Problem requirements - Pictures must not be copied, but every entry must be reproduced exactly.

__________

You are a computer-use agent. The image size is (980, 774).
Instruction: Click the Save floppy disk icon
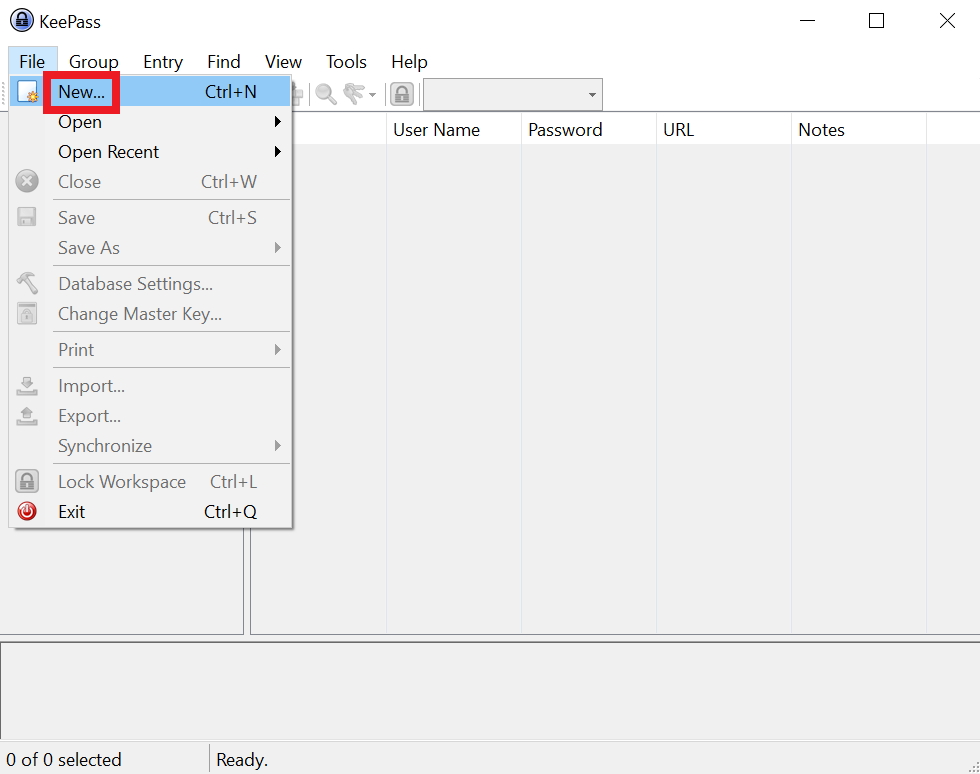[27, 218]
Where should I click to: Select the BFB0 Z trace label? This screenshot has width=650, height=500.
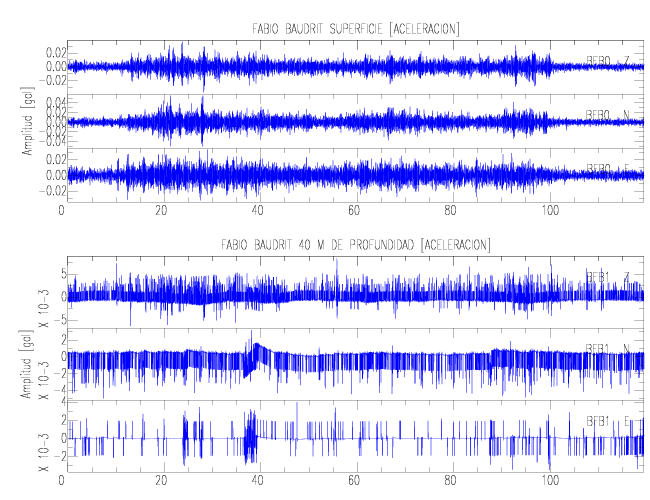coord(607,61)
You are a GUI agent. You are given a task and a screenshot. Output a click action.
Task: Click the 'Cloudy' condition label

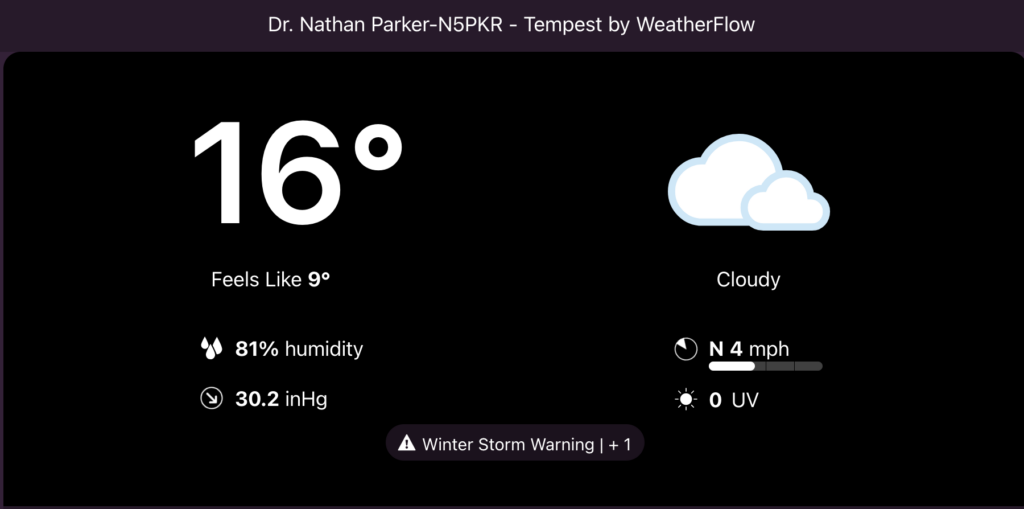[748, 280]
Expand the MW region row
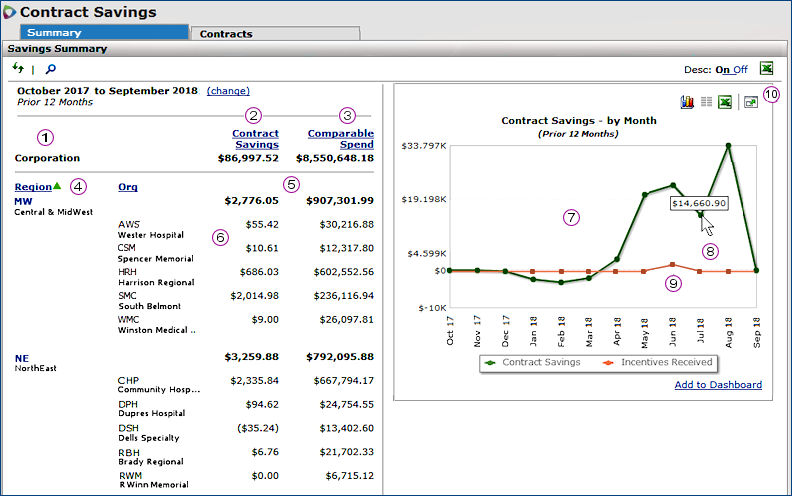This screenshot has height=496, width=792. pos(23,201)
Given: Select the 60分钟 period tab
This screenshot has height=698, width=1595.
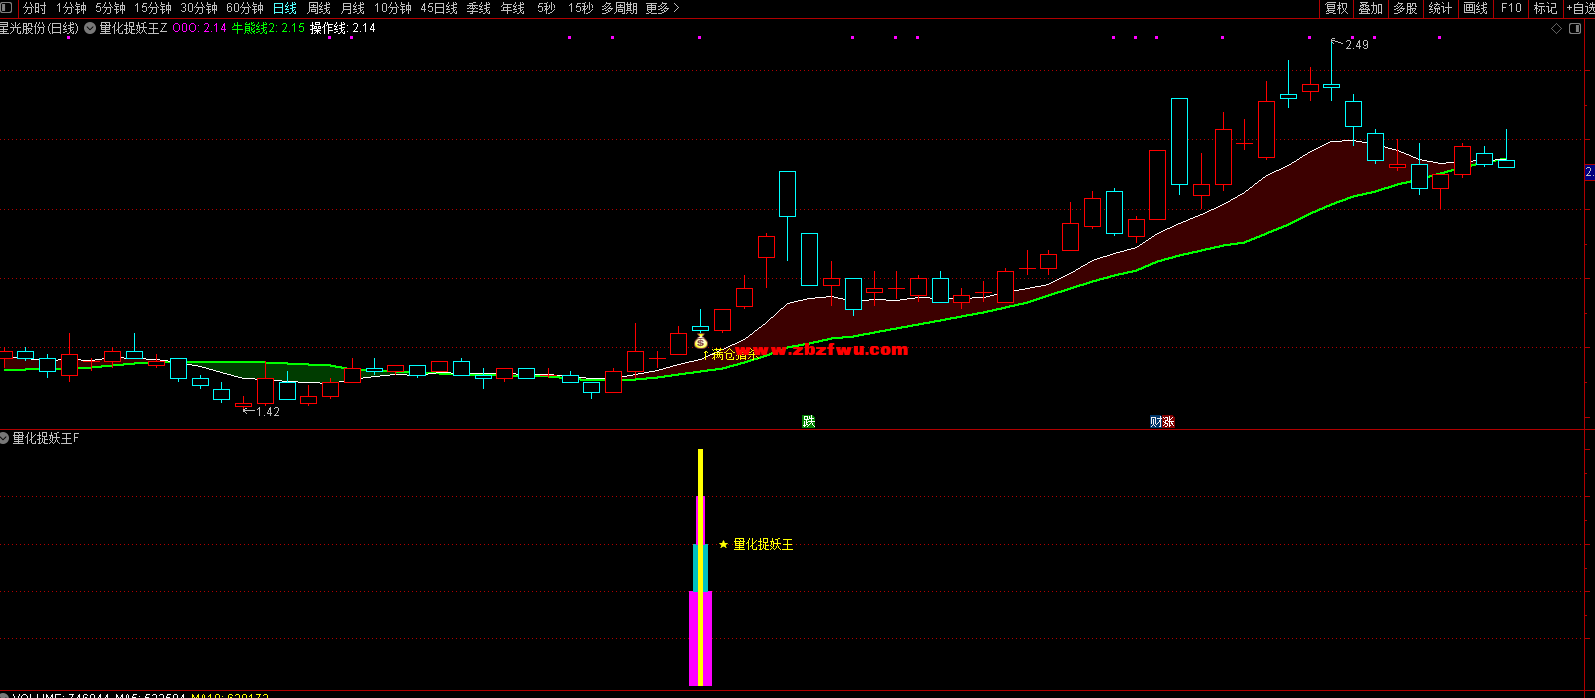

__________

Solution to this task -
You are a computer-use agent. The image size is (980, 774).
Instruction: Click the Save floppy disk icon
[27, 218]
Where should I click to: Select the BFB0 Z trace label? This screenshot has width=650, height=500.
coord(607,61)
You are a GUI agent. You are given a task and a screenshot. Output a click action.
Task: Click the 'Cloudy' condition label

[748, 280]
Expand the MW region row
This screenshot has height=496, width=792. pos(23,201)
Given: Select the 60分钟 period tab
This screenshot has height=698, width=1595.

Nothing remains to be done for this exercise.